Increasing competition lowers the value of scarce transmission capacity. Allowing more competition in transmission means that some occupant transmission owners will make less money.11 Those occupant owners have an incentive to try to block new competitors. Furthermore, regulatory fragmentation adds to the costs of expanding transmission. The biggest potential gains are from long links, such as from New Mexico to California, but those investments have many vested interests stacked against them. Connecting two utilities requires each to be willing. Even if this is the case, there remains an ascending hierarchy of other counterparties: third-party utilities, balancing authorities, system operators, and so on, to say nothing of the many directly affected landowners along a given route. The only group to win is the lawyers, who enjoy the multilateral conversations at their accustomed hourly rate. Project costs escalate and the gains from transmission begin to look small. Vesting rights to prevent projects from being completed leads to fewer projects being completed.

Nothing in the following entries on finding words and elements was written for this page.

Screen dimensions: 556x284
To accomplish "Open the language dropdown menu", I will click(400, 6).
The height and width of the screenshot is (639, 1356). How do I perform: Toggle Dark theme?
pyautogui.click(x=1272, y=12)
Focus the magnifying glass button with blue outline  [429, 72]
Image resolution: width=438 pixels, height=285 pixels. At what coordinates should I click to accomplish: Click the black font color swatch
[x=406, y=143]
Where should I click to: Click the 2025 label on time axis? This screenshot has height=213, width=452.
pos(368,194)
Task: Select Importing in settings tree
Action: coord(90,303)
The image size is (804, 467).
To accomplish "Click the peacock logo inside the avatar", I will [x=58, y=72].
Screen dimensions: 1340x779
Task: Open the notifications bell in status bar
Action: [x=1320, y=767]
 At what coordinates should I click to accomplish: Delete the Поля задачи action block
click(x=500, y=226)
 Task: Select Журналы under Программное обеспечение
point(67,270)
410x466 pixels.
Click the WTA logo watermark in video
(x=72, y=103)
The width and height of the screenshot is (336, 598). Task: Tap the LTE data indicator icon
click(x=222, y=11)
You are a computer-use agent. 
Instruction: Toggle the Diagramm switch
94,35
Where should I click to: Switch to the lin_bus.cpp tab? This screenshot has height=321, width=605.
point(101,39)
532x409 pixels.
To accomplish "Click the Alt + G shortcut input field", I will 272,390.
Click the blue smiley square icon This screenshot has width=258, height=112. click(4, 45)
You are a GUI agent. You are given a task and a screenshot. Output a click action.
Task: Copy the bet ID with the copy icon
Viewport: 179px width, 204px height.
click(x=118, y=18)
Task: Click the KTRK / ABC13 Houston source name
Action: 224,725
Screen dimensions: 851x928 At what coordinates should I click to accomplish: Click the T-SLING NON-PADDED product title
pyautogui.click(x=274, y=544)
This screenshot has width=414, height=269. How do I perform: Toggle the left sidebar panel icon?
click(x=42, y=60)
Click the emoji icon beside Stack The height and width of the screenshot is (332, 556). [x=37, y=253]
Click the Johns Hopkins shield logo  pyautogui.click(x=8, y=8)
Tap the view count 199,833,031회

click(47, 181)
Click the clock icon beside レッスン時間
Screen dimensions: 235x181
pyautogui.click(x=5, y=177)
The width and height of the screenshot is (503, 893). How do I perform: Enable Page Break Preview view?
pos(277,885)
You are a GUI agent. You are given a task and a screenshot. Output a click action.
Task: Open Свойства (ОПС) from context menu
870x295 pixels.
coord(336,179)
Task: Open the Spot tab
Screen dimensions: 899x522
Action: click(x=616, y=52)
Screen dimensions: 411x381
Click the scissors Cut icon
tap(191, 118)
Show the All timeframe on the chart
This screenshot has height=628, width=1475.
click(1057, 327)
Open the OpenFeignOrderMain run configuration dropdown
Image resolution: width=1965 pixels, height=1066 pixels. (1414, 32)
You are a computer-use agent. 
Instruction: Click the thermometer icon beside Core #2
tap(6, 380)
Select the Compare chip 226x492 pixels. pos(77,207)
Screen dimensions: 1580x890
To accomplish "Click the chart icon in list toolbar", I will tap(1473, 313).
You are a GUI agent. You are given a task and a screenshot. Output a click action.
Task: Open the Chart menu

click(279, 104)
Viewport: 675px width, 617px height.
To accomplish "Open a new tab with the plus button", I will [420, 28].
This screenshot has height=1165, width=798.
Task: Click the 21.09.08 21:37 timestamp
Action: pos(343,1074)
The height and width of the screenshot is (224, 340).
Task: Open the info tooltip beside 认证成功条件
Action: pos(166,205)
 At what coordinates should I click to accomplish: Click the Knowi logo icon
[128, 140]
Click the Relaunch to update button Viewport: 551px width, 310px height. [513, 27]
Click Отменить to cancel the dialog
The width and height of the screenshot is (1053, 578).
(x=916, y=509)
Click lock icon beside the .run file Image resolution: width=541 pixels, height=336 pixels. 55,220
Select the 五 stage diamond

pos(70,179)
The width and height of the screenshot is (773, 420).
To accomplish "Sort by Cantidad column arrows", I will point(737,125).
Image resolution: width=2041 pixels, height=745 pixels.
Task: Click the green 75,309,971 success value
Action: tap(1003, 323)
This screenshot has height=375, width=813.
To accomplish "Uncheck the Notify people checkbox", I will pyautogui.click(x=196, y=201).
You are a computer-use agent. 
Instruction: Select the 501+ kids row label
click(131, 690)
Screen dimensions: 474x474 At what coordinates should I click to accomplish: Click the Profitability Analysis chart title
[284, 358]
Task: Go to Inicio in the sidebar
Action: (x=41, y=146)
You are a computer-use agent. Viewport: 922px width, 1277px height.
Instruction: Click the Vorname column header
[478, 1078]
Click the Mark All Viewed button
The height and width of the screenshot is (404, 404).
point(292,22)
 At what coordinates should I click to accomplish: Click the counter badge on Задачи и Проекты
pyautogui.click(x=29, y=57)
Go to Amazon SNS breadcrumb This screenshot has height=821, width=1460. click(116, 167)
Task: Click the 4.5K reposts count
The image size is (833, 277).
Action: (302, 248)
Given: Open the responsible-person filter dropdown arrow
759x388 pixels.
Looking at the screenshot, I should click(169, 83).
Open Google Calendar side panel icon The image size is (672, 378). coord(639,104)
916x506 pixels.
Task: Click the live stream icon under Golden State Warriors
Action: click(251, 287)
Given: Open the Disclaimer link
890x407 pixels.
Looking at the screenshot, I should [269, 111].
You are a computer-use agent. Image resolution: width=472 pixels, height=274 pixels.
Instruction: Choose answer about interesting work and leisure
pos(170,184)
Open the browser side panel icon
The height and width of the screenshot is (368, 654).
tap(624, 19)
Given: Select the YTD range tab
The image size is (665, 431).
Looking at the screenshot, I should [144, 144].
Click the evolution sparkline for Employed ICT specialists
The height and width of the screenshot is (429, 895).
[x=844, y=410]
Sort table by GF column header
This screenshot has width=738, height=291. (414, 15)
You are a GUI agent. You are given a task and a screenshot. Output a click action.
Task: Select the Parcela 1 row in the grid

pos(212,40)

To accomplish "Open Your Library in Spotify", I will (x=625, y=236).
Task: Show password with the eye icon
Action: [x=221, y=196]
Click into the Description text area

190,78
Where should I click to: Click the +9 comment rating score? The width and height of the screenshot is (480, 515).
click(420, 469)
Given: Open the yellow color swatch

The Federal Energy Regulatory Commission (FERC) recognizes these difficulties baked into the transmission landscape and has made efforts in recent years to promote regional cooperation and planning on the broader system.12 Yet the FERC applies a stringent standard to avoid stranded costs of constructing excess transmission. Nobody should be surprised that this stringency has produced a world in which we find ourselves short on transmission. Easing the standard for merchant transmission would match the deference shown to gas transmission plans. Those efforts are not helped by the Trump administration’s decision to withdraw funding support for a new long-distance transmission project that was nearly ready to proceed from Kansas to Chicago.13
Even though they attract less attention than generation and long-distance transmission investments, distribution systems are equally important for two reasons. First, distribution wires are the natural monopoly that justifies regulation in the public utility structure. It would be inefficient to invest in multiple distribution systems, but it is important to prevent the owner of the distribution system from extracting all value through exorbitant fees. Second, distribution connections are the margin at which load growth requires infrastructure. The physical connection of new loads requires continual investment. Public utilities have an obligation to serve at nondiscriminatory rates. New customers, whether residential, commercial, or industrial, almost always require investments in distribution. When these services fall short, the fallout can be costly and even dangerous.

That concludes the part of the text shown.